[Records from a dataset]

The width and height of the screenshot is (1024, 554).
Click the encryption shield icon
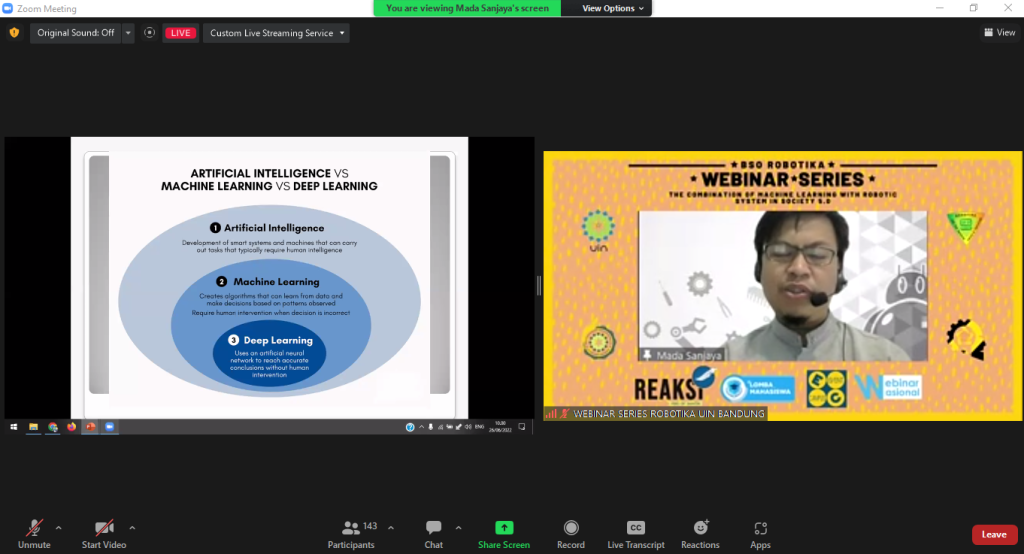[14, 33]
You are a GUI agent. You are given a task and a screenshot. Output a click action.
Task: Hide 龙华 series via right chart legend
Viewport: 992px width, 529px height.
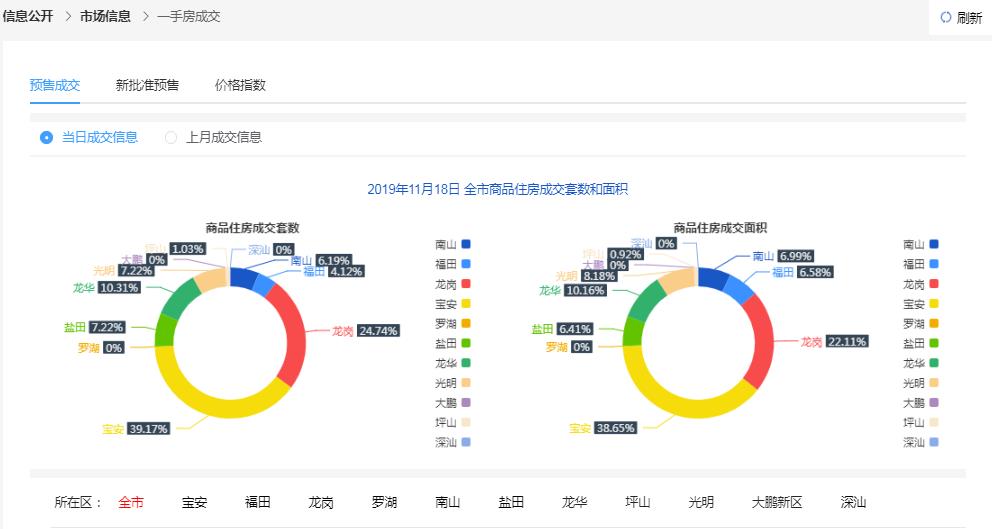point(933,363)
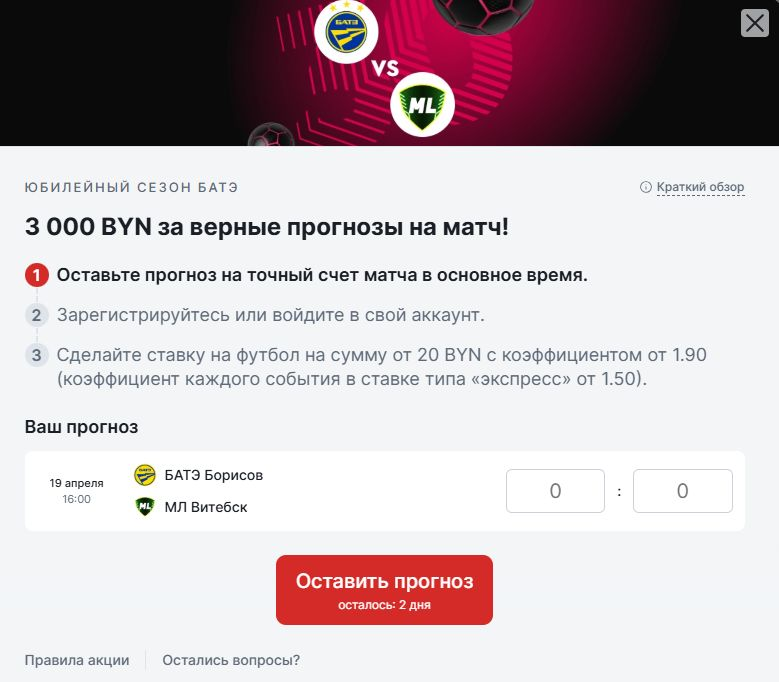779x682 pixels.
Task: Open the Остались вопросы? link
Action: (x=231, y=660)
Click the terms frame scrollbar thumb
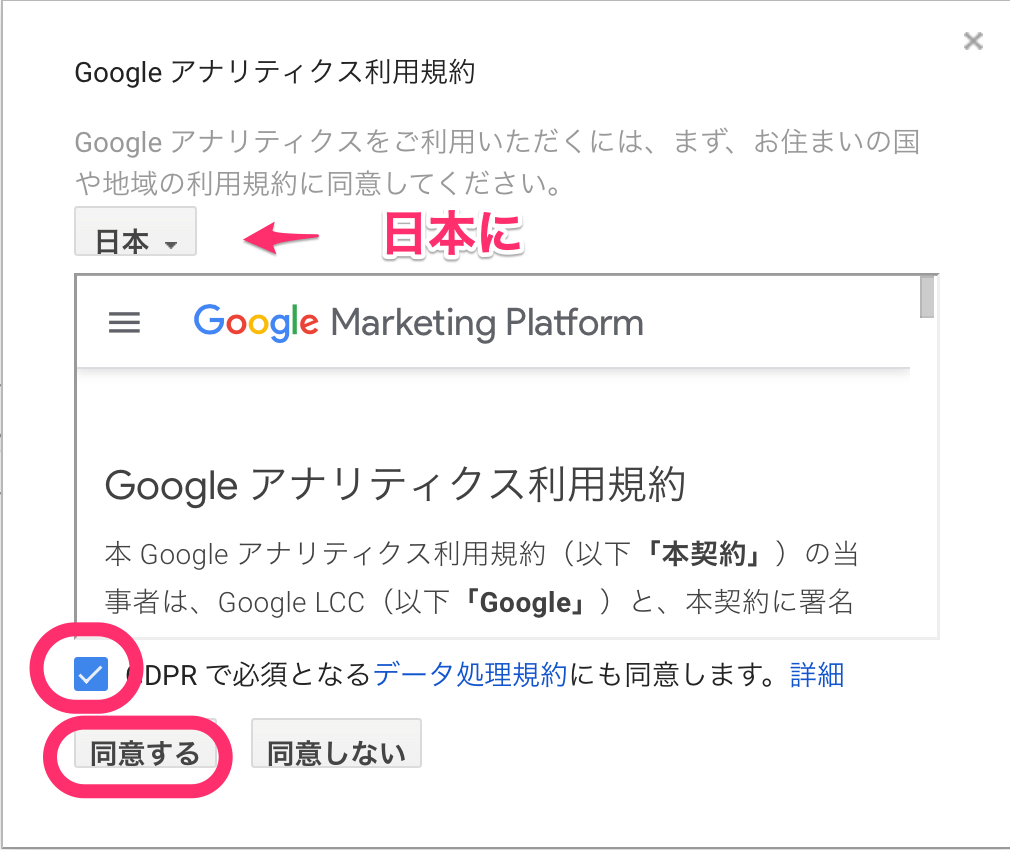1010x850 pixels. (927, 297)
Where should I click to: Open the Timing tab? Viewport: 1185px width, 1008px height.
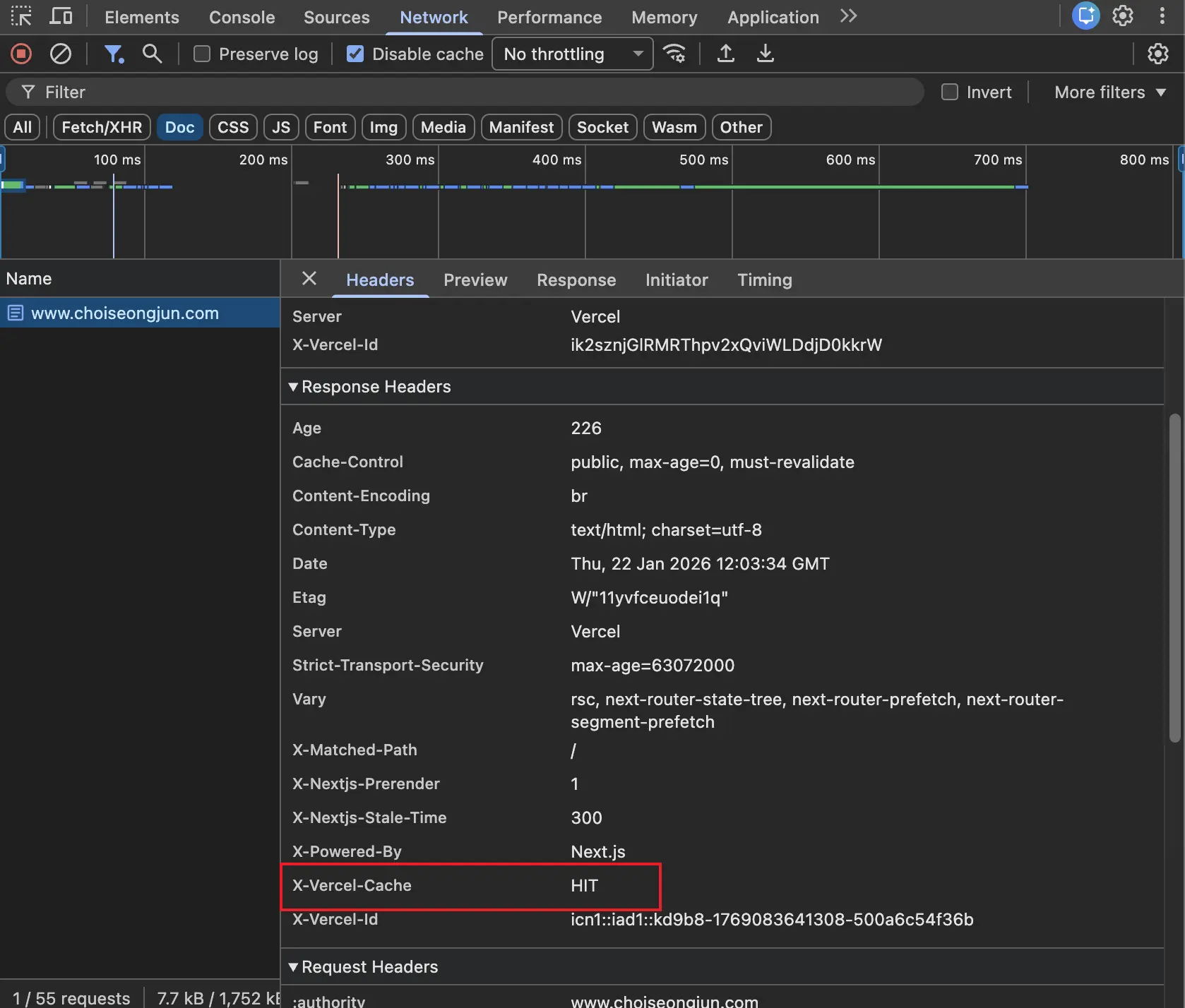pos(764,280)

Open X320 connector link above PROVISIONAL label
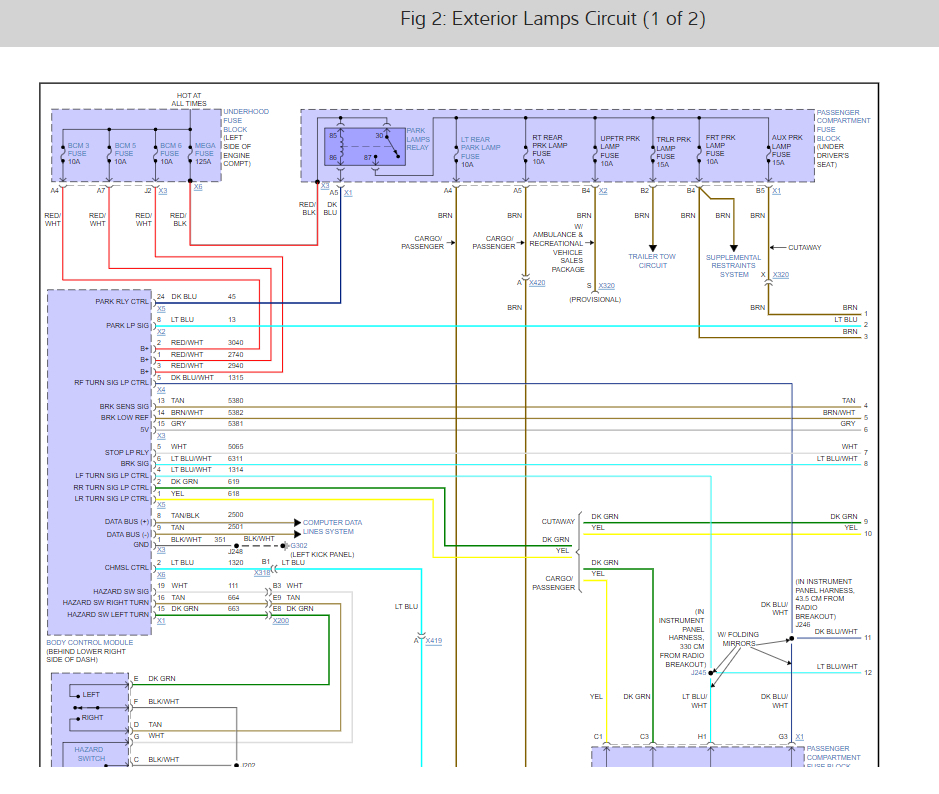607,285
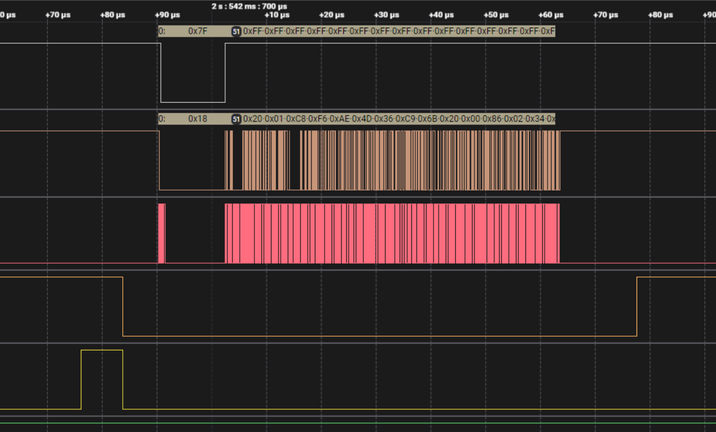Screen dimensions: 716x432
Task: Click the 0xFF decoded data strip
Action: pyautogui.click(x=400, y=32)
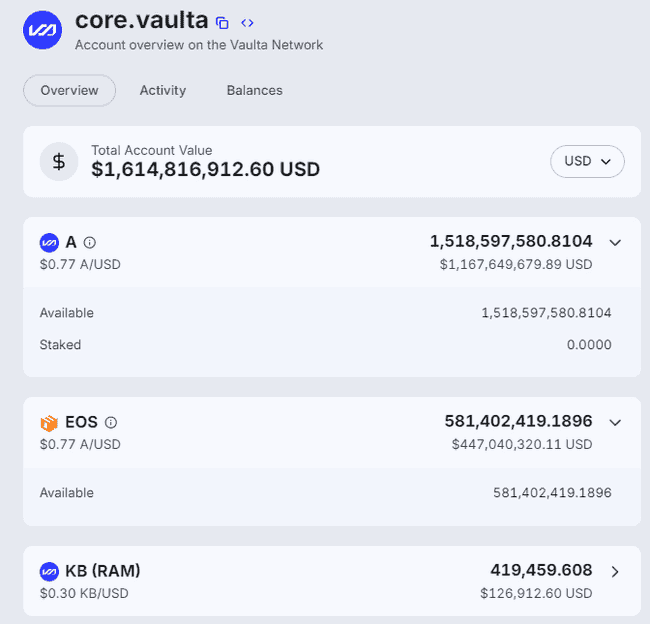Click the KB (RAM) token icon

(x=49, y=571)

EXERCISE DETAILS: Once you find the line that contains "Click the encryption shield icon", reproduce it and every line after it through the end of the entries above, exactly as written, with no pictures.

COMPLETED EXERCISE:
Click the encryption shield icon
[14, 33]
You are a GUI agent. You are given a task and a screenshot. Output a click action.
Task: Hide 龙华 series via right chart legend
Viewport: 992px width, 529px height.
point(933,363)
779x682 pixels.
Task: Open the Остались вопросы? link
Action: (x=231, y=660)
Click the terms frame scrollbar thumb
1010x850 pixels. (927, 297)
Where should I click to: Open the Timing tab? Viewport: 1185px width, 1008px height.
pos(764,280)

Open X320 connector link above PROVISIONAL label
607,285
Screen dimensions: 716x432
Task: Click the 0xFF decoded data strip
Action: pyautogui.click(x=400, y=32)
Click the KB (RAM) token icon

(x=49, y=571)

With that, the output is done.